__The problem__: Please quote these lines word for word, everything from the line containing "Open FAQs in" down to the line containing "Action: pyautogui.click(x=686, y=60)", both included.

__Data records__:

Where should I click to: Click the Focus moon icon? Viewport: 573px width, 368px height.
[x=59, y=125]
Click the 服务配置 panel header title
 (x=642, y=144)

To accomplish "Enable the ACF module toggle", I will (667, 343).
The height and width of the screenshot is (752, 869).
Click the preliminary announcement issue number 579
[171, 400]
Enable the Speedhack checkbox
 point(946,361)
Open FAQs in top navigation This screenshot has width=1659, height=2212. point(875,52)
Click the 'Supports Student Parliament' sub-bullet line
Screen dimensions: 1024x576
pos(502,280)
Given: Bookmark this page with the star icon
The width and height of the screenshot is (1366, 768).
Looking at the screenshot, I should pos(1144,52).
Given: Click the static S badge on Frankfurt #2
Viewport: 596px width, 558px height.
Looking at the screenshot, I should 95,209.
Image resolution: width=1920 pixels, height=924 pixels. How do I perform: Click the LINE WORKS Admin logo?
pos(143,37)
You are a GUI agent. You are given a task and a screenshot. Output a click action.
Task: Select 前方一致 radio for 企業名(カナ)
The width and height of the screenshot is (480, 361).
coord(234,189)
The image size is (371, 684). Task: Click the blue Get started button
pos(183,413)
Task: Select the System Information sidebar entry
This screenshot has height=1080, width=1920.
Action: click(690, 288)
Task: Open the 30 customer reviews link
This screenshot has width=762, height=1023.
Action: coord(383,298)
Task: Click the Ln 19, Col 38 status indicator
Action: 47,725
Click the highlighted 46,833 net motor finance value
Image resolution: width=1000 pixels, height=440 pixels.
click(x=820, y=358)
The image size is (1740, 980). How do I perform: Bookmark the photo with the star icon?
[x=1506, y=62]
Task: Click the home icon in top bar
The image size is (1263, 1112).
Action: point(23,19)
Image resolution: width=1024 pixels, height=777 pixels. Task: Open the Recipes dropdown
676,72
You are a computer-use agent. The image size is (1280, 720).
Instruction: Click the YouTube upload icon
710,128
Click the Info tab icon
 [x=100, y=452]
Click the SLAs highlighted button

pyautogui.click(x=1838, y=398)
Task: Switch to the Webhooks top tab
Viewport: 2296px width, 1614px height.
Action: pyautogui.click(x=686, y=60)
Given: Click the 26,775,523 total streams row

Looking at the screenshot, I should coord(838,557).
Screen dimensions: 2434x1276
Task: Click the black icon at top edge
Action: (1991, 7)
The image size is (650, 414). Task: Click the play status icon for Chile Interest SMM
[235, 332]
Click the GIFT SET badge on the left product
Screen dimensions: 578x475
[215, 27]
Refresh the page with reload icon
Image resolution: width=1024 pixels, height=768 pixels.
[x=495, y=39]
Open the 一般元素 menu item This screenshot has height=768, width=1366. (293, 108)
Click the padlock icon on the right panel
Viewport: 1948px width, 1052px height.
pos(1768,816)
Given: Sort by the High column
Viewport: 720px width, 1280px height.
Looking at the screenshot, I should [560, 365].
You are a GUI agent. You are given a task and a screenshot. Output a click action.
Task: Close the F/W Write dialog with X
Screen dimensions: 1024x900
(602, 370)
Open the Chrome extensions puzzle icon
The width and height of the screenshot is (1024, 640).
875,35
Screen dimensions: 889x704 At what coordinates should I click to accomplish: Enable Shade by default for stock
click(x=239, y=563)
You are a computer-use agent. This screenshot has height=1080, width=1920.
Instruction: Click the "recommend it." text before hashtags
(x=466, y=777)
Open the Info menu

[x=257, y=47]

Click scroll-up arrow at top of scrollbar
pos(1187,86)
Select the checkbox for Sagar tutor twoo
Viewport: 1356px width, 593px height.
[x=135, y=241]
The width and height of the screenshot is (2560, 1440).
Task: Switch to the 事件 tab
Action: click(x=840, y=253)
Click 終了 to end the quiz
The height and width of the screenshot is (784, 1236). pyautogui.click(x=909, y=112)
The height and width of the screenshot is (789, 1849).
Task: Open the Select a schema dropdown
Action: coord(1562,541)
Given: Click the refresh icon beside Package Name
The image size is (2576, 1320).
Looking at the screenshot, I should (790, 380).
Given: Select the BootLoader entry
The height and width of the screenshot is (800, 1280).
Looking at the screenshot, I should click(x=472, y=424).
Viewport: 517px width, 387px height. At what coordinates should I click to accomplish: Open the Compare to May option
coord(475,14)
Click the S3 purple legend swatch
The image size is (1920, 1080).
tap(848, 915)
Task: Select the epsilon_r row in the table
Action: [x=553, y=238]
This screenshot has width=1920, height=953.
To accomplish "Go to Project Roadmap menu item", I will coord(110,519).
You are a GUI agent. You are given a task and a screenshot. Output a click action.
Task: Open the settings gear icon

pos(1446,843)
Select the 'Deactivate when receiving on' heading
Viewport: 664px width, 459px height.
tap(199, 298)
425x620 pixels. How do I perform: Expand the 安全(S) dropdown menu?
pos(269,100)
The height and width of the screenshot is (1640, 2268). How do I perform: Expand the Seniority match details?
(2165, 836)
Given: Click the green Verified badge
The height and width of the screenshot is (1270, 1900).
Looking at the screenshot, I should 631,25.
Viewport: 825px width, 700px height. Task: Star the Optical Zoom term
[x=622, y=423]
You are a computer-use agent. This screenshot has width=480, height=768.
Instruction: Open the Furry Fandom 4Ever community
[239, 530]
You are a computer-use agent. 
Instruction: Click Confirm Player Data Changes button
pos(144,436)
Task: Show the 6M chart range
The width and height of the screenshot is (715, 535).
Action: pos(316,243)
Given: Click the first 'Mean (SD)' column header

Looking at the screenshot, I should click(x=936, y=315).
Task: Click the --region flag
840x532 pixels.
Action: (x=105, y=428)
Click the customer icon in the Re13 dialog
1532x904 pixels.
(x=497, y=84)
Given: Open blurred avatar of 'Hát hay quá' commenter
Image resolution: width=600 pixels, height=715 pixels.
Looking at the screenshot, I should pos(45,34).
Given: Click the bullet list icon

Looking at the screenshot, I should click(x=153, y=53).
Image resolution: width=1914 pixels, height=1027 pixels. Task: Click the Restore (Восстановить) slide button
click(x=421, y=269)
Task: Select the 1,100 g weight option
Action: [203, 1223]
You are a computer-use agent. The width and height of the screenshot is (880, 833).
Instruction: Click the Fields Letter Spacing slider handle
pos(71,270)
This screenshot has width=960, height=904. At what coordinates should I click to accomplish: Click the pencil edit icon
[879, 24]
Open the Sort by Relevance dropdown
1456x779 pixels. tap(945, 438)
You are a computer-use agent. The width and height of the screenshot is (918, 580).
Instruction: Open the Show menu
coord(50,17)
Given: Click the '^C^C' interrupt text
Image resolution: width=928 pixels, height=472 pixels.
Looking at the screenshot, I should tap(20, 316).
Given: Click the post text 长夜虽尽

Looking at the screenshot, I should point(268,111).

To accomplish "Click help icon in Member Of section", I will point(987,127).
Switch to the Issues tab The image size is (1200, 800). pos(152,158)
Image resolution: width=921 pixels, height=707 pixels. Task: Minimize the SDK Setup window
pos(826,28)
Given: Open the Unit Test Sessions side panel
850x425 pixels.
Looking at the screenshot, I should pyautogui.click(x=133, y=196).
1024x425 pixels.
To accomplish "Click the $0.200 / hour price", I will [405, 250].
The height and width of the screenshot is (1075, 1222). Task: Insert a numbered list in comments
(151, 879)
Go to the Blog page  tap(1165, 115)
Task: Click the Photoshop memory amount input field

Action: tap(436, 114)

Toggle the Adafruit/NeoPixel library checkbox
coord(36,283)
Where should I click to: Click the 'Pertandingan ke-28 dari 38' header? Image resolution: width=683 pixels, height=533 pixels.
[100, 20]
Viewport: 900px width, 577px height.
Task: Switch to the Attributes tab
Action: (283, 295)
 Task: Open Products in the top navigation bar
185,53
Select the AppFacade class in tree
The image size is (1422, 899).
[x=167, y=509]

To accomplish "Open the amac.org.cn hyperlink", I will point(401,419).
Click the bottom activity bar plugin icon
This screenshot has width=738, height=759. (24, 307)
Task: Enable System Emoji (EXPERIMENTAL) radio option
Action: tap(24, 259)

__Solution below__:
Open FAQs in top navigation This screenshot has width=1659, height=2212. point(875,52)
Click the 'Supports Student Parliament' sub-bullet line
Screen dimensions: 1024x576
pos(502,280)
Given: Bookmark this page with the star icon
The width and height of the screenshot is (1366, 768).
Looking at the screenshot, I should pos(1144,52).
Given: Click the static S badge on Frankfurt #2
Viewport: 596px width, 558px height.
Looking at the screenshot, I should 95,209.
Image resolution: width=1920 pixels, height=924 pixels. How do I perform: Click the LINE WORKS Admin logo?
pos(143,37)
You are a GUI agent. You are given a task and a screenshot. Output a click action.
Task: Select 前方一致 radio for 企業名(カナ)
The width and height of the screenshot is (480, 361).
coord(234,189)
The image size is (371, 684). Task: Click the blue Get started button
pos(183,413)
Task: Select the System Information sidebar entry
This screenshot has height=1080, width=1920.
Action: click(690, 288)
Task: Open the 30 customer reviews link
This screenshot has width=762, height=1023.
Action: coord(383,298)
Task: Click the Ln 19, Col 38 status indicator
Action: 47,725
Click the highlighted 46,833 net motor finance value
Image resolution: width=1000 pixels, height=440 pixels.
click(x=820, y=358)
The image size is (1740, 980). How do I perform: Bookmark the photo with the star icon?
[x=1506, y=62]
Task: Click the home icon in top bar
The image size is (1263, 1112).
Action: point(23,19)
Image resolution: width=1024 pixels, height=777 pixels. Task: Open the Recipes dropdown
676,72
You are a computer-use agent. The image size is (1280, 720).
Instruction: Click the YouTube upload icon
710,128
Click the Info tab icon
 [x=100, y=452]
Click the SLAs highlighted button

pyautogui.click(x=1838, y=398)
Task: Switch to the Webhooks top tab
Viewport: 2296px width, 1614px height.
Action: pyautogui.click(x=686, y=60)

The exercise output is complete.